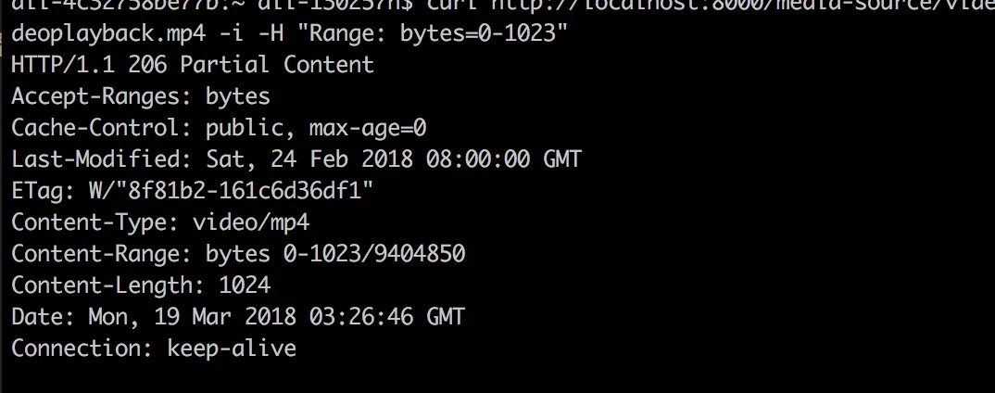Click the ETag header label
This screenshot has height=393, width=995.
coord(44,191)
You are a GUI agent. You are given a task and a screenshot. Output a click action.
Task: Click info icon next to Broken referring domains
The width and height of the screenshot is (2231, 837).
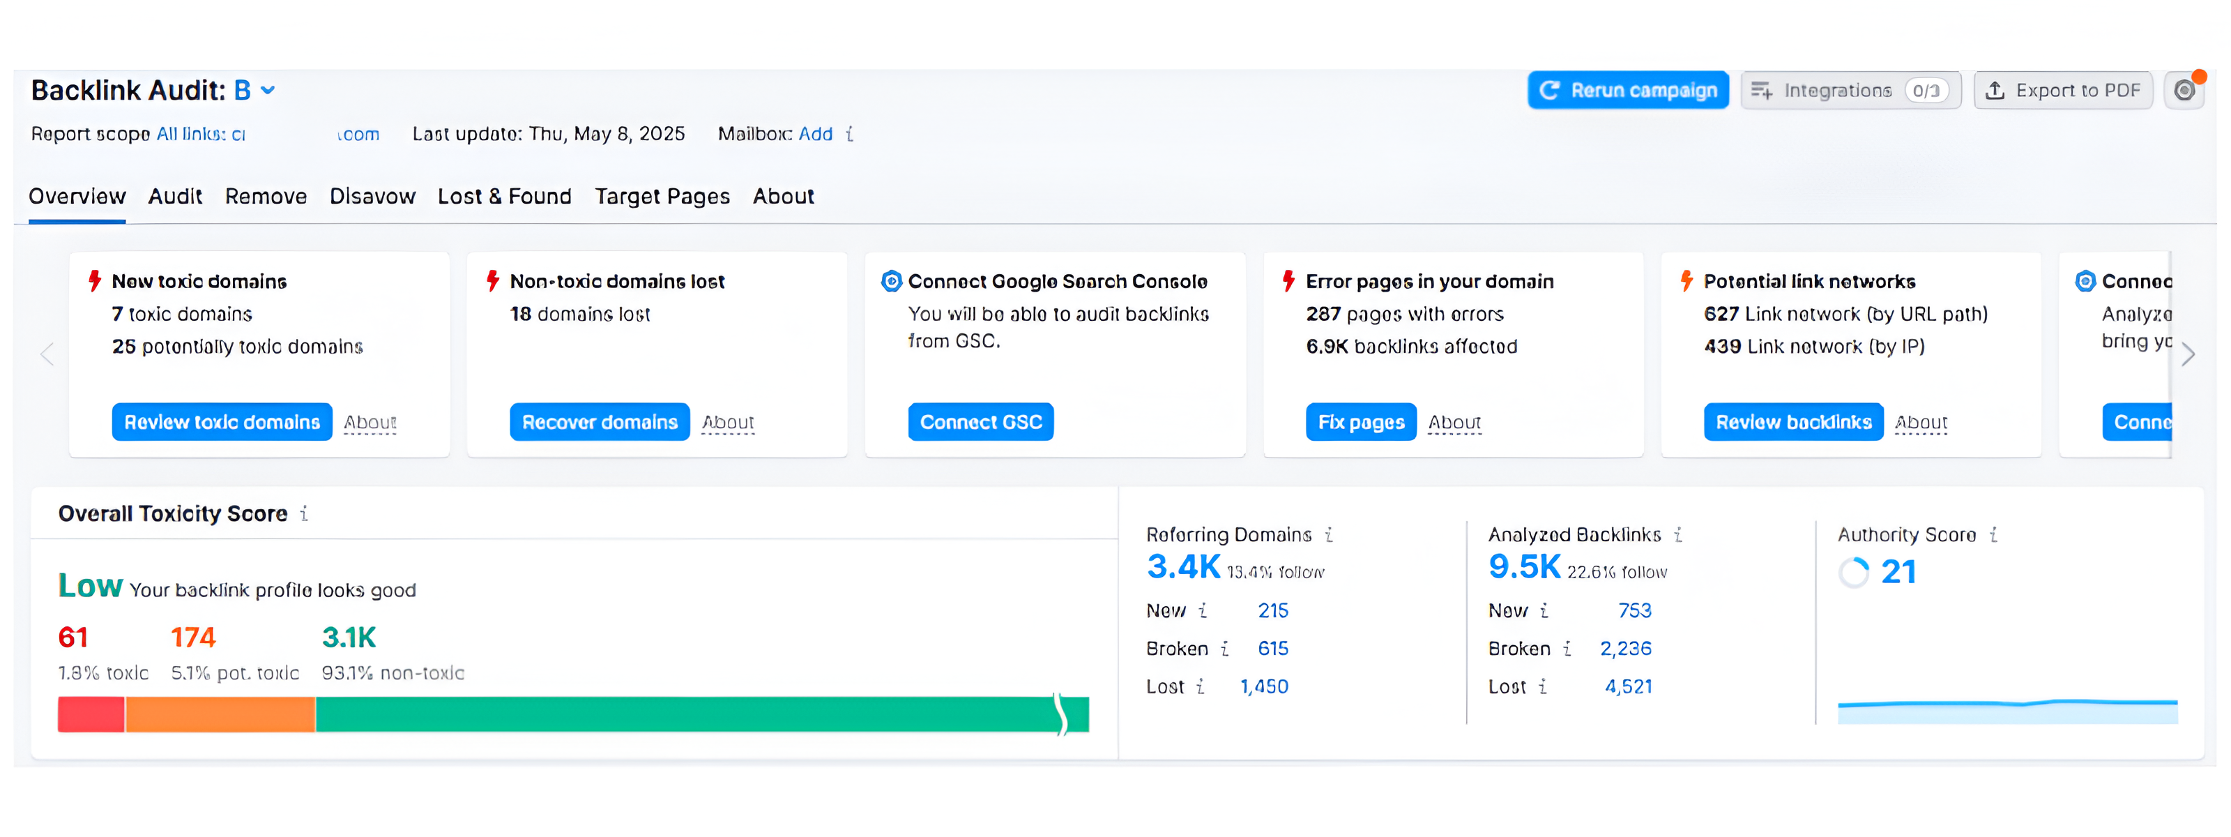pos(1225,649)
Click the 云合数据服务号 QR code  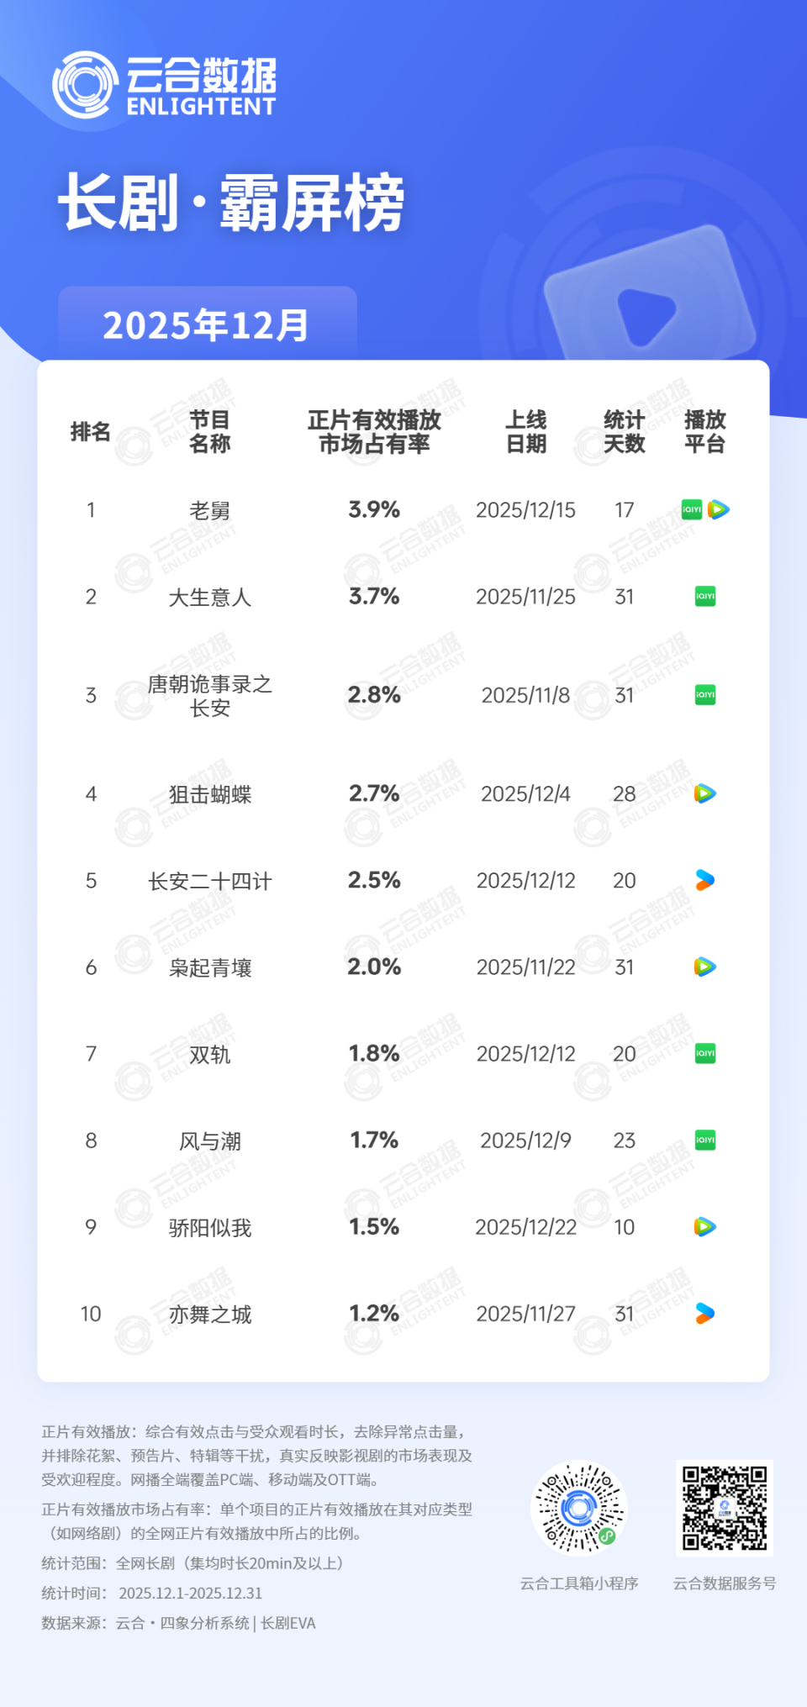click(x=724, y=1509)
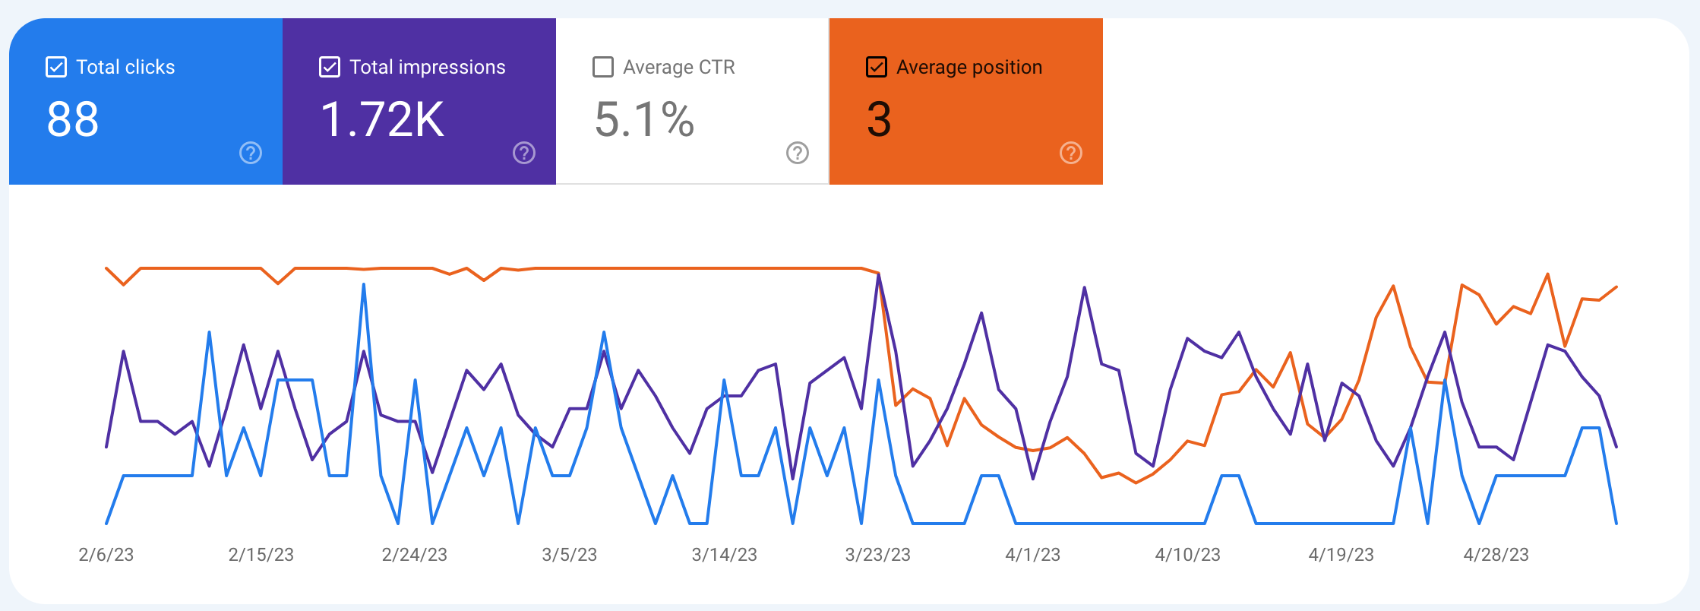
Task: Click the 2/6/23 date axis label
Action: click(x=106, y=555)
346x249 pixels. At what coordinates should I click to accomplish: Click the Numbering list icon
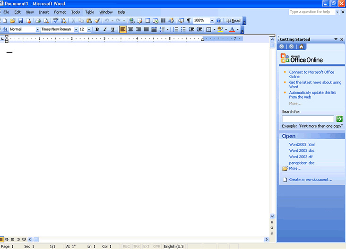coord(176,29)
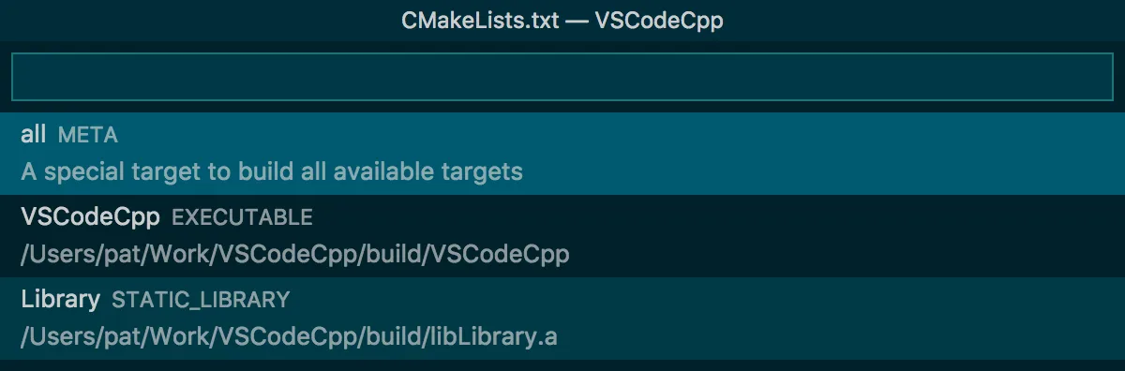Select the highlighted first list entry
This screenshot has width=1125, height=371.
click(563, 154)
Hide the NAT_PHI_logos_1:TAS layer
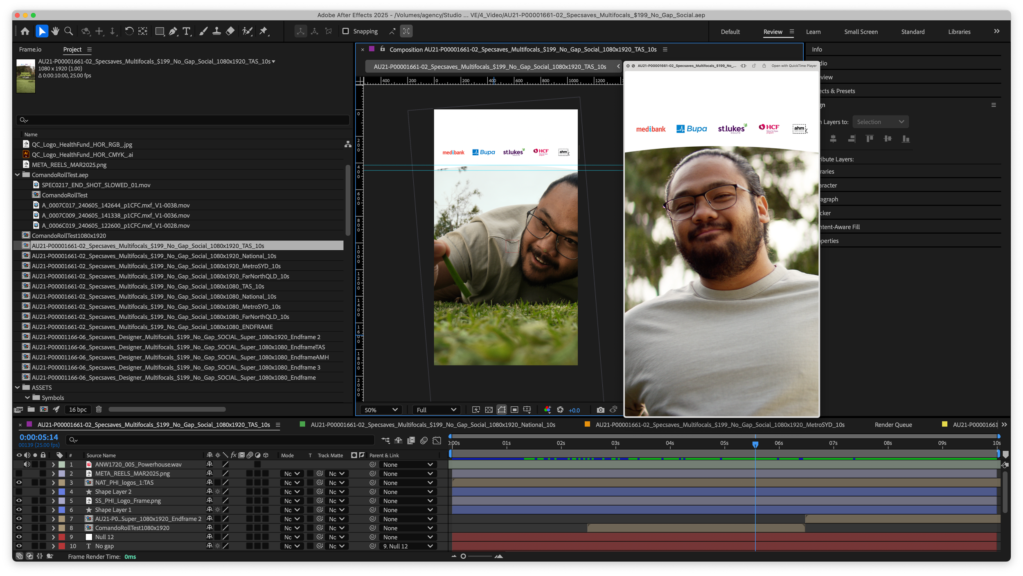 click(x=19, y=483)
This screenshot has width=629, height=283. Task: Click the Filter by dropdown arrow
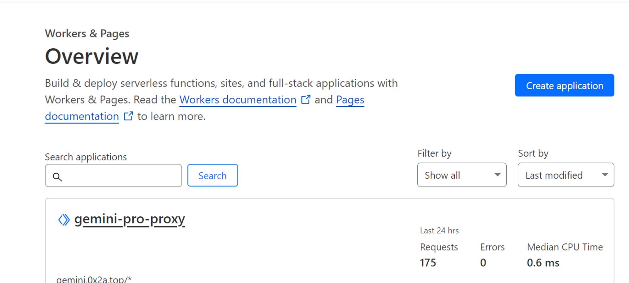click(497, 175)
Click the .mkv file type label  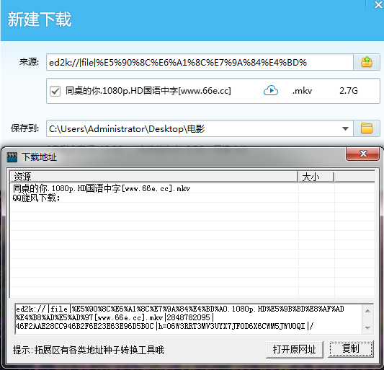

--------------------------------

■ **Brief**
Pull out every line of the records that contains the string "height". Match case exactly.

■ **Output**
This screenshot has height=393, width=995.
The width and height of the screenshot is (2231, 837).
This screenshot has width=1125, height=371.
This screenshot has width=629, height=283. Task: Click the Filter by dropdown arrow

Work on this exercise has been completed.